Martine Laurier ne recule devant rien pour trouver Natacha, allant jusqu’à frapper à la porte des bars de danseuses des Laurentides, où la jeune femme aurait travaillé très brièvement. Ou celle d’une maison de chambres, où une dame se souvient l’avoir vue. À travers ses recherches, Maylissa Luby raconte sa propre histoire, des abus qu’elle a subis durant sa jeunesse. Aujourd’hui, elle est parvenue à fonder une famille qui semble baigner dans l’harmonie. Parce qu’une issue heureuse est possible. Si Fanny s’était convertie en travailleuse sociale comme l’a fait Maylissa, probablement qu’on y aurait cru davantage.

La série donne une bonne idée de l’ampleur de la tâche pour retrouver des jeunes filles, qui redoublent d’ingéniosité pour ne laisser aucune trace, envoûtées par leurs proxénètes et souvent lourdement intoxiquées. Les notes d’espoir sont hélas bien rares, à l’image de la réalité.

DÉSOLÉ, AGENT COUTURE

Pour revenir à Fugueuse, je reste à l’écoute pour savoir jusqu’à quel point on tirera encore sur l’élastique de la vraisemblance. L’épisode de lundi était particulièrement décousu et insensé. La scène où la pauvre Alex (Robin L’Houmeau) était apeurée par des chiens méchants était risible. Celle d’auto-défense de Fanny (Ludivine Reding), pardon, agent Couture, contre Damien (Jean-François Ruel) l’était tout autant. La scène d’avant, il venait de la plaquer sur le mur et de l’embrasser de force. À n’y rien comprendre.

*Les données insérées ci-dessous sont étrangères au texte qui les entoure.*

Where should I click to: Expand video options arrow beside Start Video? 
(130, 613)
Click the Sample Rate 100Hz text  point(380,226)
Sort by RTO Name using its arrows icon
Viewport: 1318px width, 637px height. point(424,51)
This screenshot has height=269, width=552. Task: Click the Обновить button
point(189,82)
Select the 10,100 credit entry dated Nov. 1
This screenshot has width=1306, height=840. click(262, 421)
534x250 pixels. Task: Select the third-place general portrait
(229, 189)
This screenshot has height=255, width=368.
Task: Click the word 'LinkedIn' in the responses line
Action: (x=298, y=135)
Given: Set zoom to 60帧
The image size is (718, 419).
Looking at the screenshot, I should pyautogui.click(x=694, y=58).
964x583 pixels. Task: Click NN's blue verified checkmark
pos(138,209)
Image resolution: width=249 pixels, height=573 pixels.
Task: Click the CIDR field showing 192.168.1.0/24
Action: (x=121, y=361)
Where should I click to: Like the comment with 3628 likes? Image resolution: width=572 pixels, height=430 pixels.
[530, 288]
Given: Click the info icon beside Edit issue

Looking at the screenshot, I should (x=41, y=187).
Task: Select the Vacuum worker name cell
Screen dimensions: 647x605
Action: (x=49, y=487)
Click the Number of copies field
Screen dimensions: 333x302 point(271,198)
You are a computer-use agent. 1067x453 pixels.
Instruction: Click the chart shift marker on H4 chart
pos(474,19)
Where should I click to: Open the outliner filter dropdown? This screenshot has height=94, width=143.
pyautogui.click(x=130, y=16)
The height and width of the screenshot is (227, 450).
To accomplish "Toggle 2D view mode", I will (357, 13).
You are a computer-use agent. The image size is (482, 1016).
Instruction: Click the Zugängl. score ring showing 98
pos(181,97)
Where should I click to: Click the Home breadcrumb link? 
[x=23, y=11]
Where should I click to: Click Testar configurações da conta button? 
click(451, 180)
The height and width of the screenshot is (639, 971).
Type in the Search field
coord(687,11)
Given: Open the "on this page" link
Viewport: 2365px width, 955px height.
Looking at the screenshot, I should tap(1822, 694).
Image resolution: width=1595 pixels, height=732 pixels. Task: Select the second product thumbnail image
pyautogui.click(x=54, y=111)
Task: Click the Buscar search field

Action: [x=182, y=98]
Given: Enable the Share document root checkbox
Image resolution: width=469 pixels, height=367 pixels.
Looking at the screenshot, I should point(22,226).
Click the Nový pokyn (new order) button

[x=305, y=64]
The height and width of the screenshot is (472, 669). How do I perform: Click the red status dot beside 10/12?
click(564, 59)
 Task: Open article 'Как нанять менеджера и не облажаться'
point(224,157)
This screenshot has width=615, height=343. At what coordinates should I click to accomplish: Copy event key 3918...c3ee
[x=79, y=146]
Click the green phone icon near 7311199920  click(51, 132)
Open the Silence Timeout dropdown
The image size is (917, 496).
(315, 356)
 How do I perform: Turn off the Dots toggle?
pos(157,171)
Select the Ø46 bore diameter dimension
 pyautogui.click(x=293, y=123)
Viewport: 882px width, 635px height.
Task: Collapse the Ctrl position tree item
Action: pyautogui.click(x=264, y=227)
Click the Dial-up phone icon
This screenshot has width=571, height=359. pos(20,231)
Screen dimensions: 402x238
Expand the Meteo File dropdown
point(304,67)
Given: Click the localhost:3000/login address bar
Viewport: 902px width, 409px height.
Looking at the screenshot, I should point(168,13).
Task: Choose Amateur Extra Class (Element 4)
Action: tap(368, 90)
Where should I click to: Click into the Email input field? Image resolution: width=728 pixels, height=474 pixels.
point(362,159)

Il fallait être bien naïf pour croire qu’une policière aussi incompétente reçoive les félicitations de sa patronne et se rende aussi loin dans une enquête sans se faire démasquer. Ça ne prend pas de diplôme en psychologie pour comprendre qu’une ancienne fugueuse qui a été exploitée sexuellement risque de rechuter. Mais plutôt que de la voir bêtement fondre devant son ancien proxénète, j’aurais voulu voir Fanny se tenir debout, pour envoyer un signal clair qu’une victime peut s’en sortir. «C’est de la stratégie», aurait dit un concurrent d’Occupation double?

Toute l’intrigue autour du personnage de Daisie (Jemmy Echaquan Dubé) a été mal intégrée au reste de l’histoire. Certaines répliques semblaient provenir d’une équipe d’auteurs qui ne s’étaient pas consultés, comme lorsque Daisie a lancé «toé, tes totons pis ton pénis!» à Alex, en processus de changement de sexe, un sujet abordé bien maladroitement. Jusqu’à maintenant, cette deuxième saison a rallié en moyenne un nombre impressionnant de 1757 000 fidèles à TVA, ce qui est certainement au-delà des attentes du diffuseur. Ne reste qu’un seul épisode à l’agent Couture pour en finir avec Damien.